Before moving on, ICYMI, today’s Asia-London session watchlist looked at GBP/AUD reflecting an Aussie rally ahead of the RBA’s policy decision. Be sure to check out if it’s still a valid play!
And now for the headlines that rocked the markets in the last trading sessions:
Fresh Market Headlines & Economic Data:
AIG index: Australia’s services broadly stable in November
Japan’s avg cash earnings up 0.2% in Oct (vs. 0.7% expected, 0.2% in Sept)
Japan’s household spending dips for a 3rd straight month in Oct due to COVID drag
U.K. retail sales rose in November, boosted by discounts on clothing
China trade: export growth slowed in November, but imports surged
RBA keeps rates unchanged as expected in December, will discuss QE program in February
China central bank cuts rates on relending facility but benchmark cut chances seen low
Bitcoin back over $50,000, as market calms after weekend turmoil
Oil prices climb on easing Omicron fears, Iran delay
German industrial production up by 2.8% in Oct. after 1.1% dip in Sept.

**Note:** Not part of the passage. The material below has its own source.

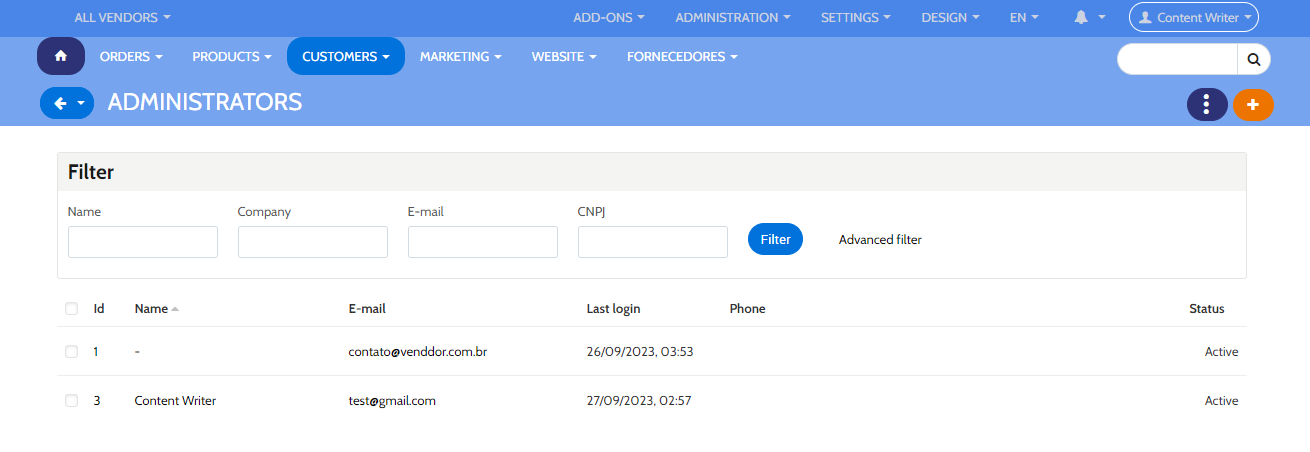Click the E-mail filter input field
This screenshot has width=1310, height=452.
482,242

Upcoming Potential Catalysts on the Forex Economic Calendar:
Eurozone’s ZEW economic sentiment at 10:00 am GMT
Germany’s ZEW economic sentiment at 10:00 am GMT
Eurozone’s revised GDP at 10:00 am GMT
Canada’s trade balance at 1:30 pm GMT
Canada’s IVEY PMI at 3:00 pm GMT
If you’re not familiar with the forex market’s main trading sessions, check out our Forex Market Hours tool.
What to Watch: AUD/USD
Risk-taking was the name of the game during the Asian session after traders took a chill pill from being concerned about the Omicron COVID-19 variant.

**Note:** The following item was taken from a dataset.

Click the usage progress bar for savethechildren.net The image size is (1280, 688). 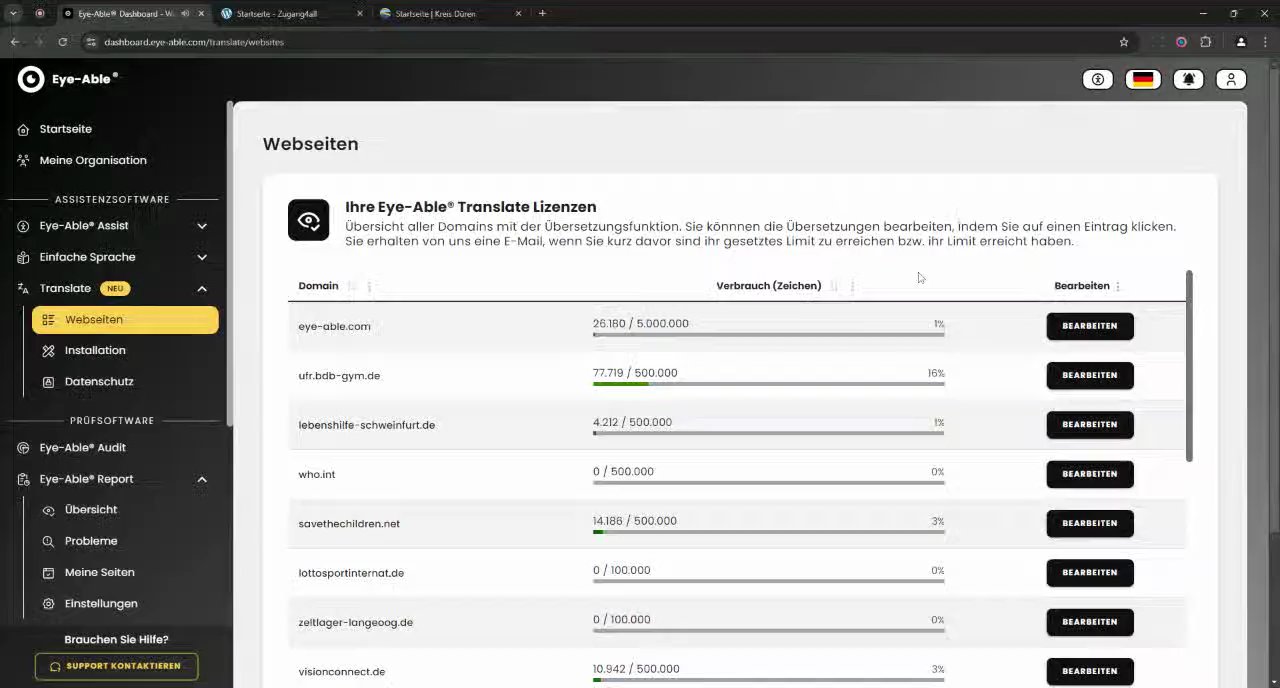(768, 532)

It also helped that the People’s Bank of China (PBoC) just slashed its reserve requirements to help its economy.
In the Aussie’s case, all the risk-taking piled on top of the Reserve Bank of Australia’s (RBA) decision to keep its rates steady in December.
See, the central bank’s texts also reflected its confidence that the economy will go back to its pre-Delta trajectory in H1 2022 as well as its plans to talk (probably reducing its) QE program as early as February.
AUD/USD is now 36 pips higher from its daily open price, a bit more than half its daily average volatility.
I’ll be watching the .7100 levels closely as it hangs around the 1-hour chart’s 200 SMA, a trend line resistance, and the 61.8% Fib retracement of the last downswing.
There aren’t a lot of top-tier reports scheduled today so it’s possible that we’ll see more risk-taking in the next few hours.
If risk appetite pushes AUD/USD above .7000 and the trend line resistance, then the bulls could have enough momentum to reach December’s highs near .7150.
If AUD/USD traders take profits from the intraday upswing, however, or if USD traders focus on the Fed’s shorter taper/tightening timeline relative to the RBA, then AUD/USD could get rejected at the trend line and drop back down to last week’s lows.